Poland's president has vetoed the country's crypto-asset market bill for the third time, according to a June 12, 2026 report from Cointelegraph. The rejection keeps Poland the only European Union member state without a domestic framework for licensing crypto firms under the bloc's Markets in Crypto-Assets (MiCA) rules, and it arrives with the July 1 deadline to designate a national supervisor now weeks away rather than months.
A standoff that has run since December 2025
This is the third time the same legislation has bounced back from the presidential palace. President Karol Nawrocki vetoed the first version in December 2025 and a near-identical second draft in February 2026, arguing each time that the powers it hands the Polish Financial Supervision Authority (the KNF) are excessive. The government has now passed a third iteration, and the president has stopped it again.
The math has not changed. The ruling coalition does not hold the three-fifths parliamentary majority needed to override a veto, and an earlier override attempt failed. Without either side blinking, the bill cannot become law and the president will not sign it. That deadlock is the entire story, and it has now repeated three times in roughly six months.
The deadline that makes this veto different
The first two vetoes were a domestic political fight with a distant deadline. This one runs into a wall. MiCA took full effect across the EU in late 2024, and every member state was expected to name a competent authority to supervise crypto-asset service providers. Poland's plan was to designate the KNF through exactly this bill. With July 1 approaching and no signed law, Poland is on track to miss the date with no fallback mechanism in place.
The practical effect is a one-sided market. MiCA was built around passporting: a firm licensed in any single member state can serve customers across all 27. So a company licensed in Malta, Luxembourg, or Estonia can already operate in Poland legally. A Polish-founded firm, by contrast, has nowhere at home to register, because the authority that would license it has never been switched on.
Polish firms have already voted with their feet
The migration started after the earlier vetoes and has not reversed. Several Polish exchanges moved their regulatory base abroad rather than wait for Warsaw to resolve the impasse, securing MiCA licenses in other member states and serving Polish users through passporting from there. Foreign platforms face no such friction. That gap, where outside firms operate freely while domestic ones cannot register, is the outcome Polish finance officials warned about when the first veto landed.
The dispute itself is about supervisory reach. The president has objected to the breadth of the KNF's proposed powers, including reporting obligations, the ability to halt trading, and penalty provisions, framing them as disproportionate. The government has cited consumer protection and national security, including concerns about illicit crypto flows, as the reason the regulator needs real teeth. A third pass at the text did not close the gap between those two positions.
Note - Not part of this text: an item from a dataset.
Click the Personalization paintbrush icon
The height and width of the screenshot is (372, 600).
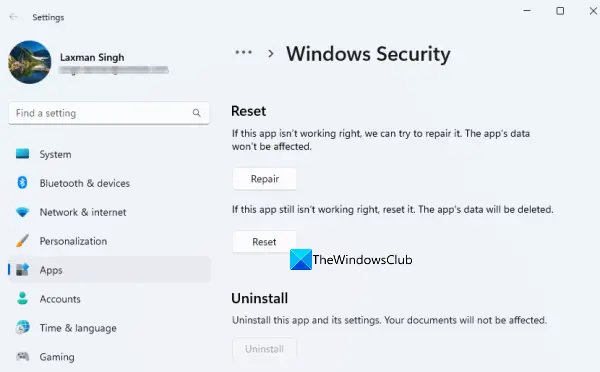22,241
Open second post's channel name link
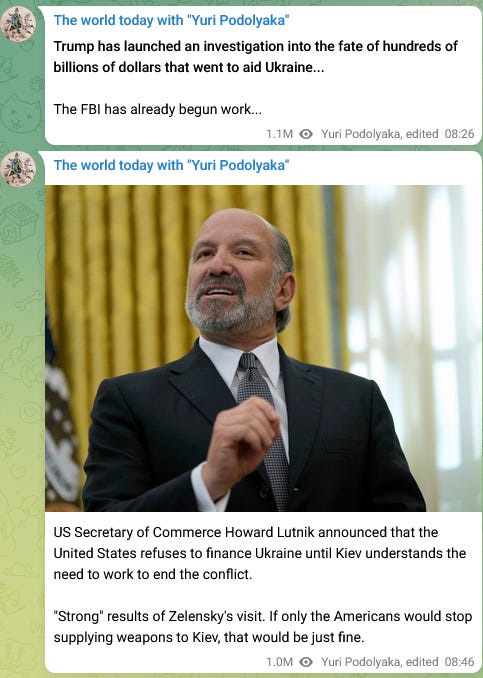 (x=171, y=165)
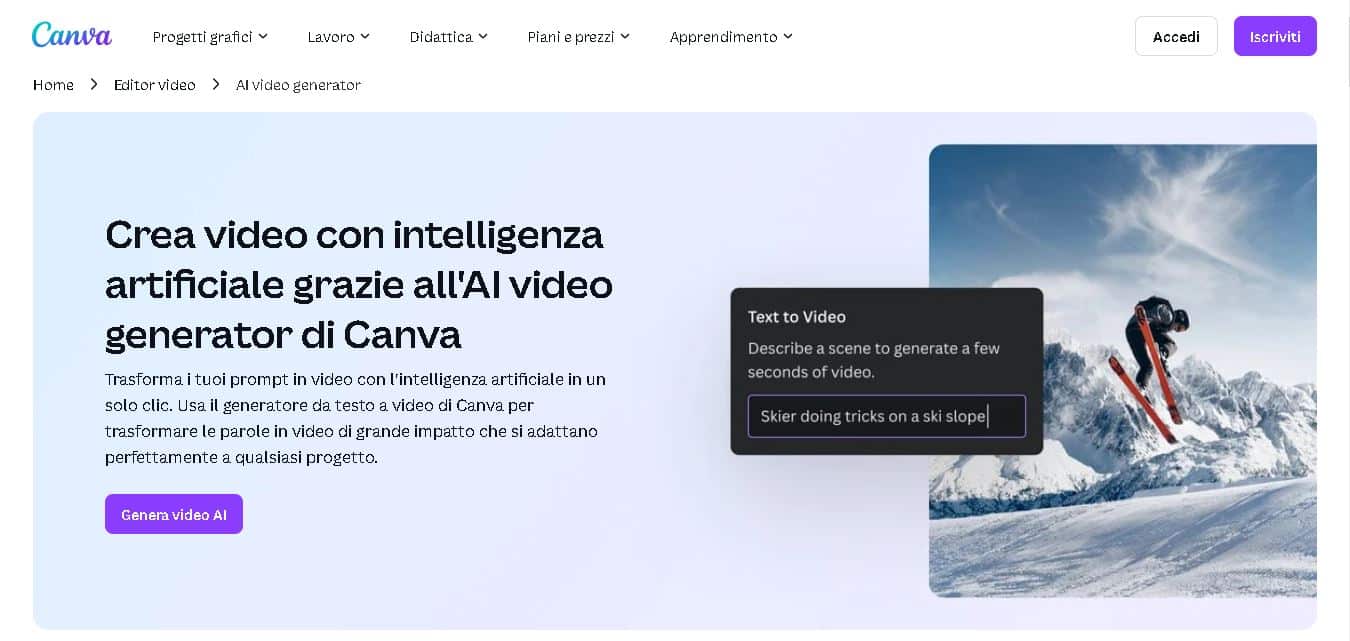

Limited fallout for card users, real cost for Polish builders
For someone in Poland holding a crypto card, day-to-day access is mostly intact. Cards from MiCA-licensed issuers elsewhere in the EU continue to work under passporting, so the crypto card options available in Poland are not cut off by the standoff. Products from large licensed providers such as Crypto.com and Nexo reach Polish users through their EU licenses, not through a Polish one.
The cost falls on Polish entrepreneurs. A homegrown fintech that wants to issue its own card or run a compliant exchange has no domestic licensing route and must base itself in another member state to get one. The broader EU framework has been a tailwind for cards that work across borders without extra friction, since one license covers the whole bloc. Poland's holdout does not break that system for users; it just keeps Polish founders from building on it from home.
The wider pattern is familiar. Crypto rulemaking has turned political in several jurisdictions over the past year, from Hungary reversing its criminalization of crypto trading to US states proposing their own constraints. Poland's case stands out for the mechanism, three presidential vetoes of EU-alignment legislation, and for the timing, with a hard EU deadline now close enough to count in weeks.
Overview
Poland's president has vetoed the country's MiCA implementation bill for a third time, per a June 12, 2026 Cointelegraph report, leaving Poland the only EU state without a domestic crypto licensing framework as the July 1 deadline to name a supervisor approaches. The ruling coalition still lacks the votes to override the veto, and the dispute over the KNF's proposed powers remains unresolved. Crypto card access for Polish users is largely unaffected because EU passporting keeps foreign-licensed products available, but Polish firms continue relocating abroad to obtain licenses they cannot get at home.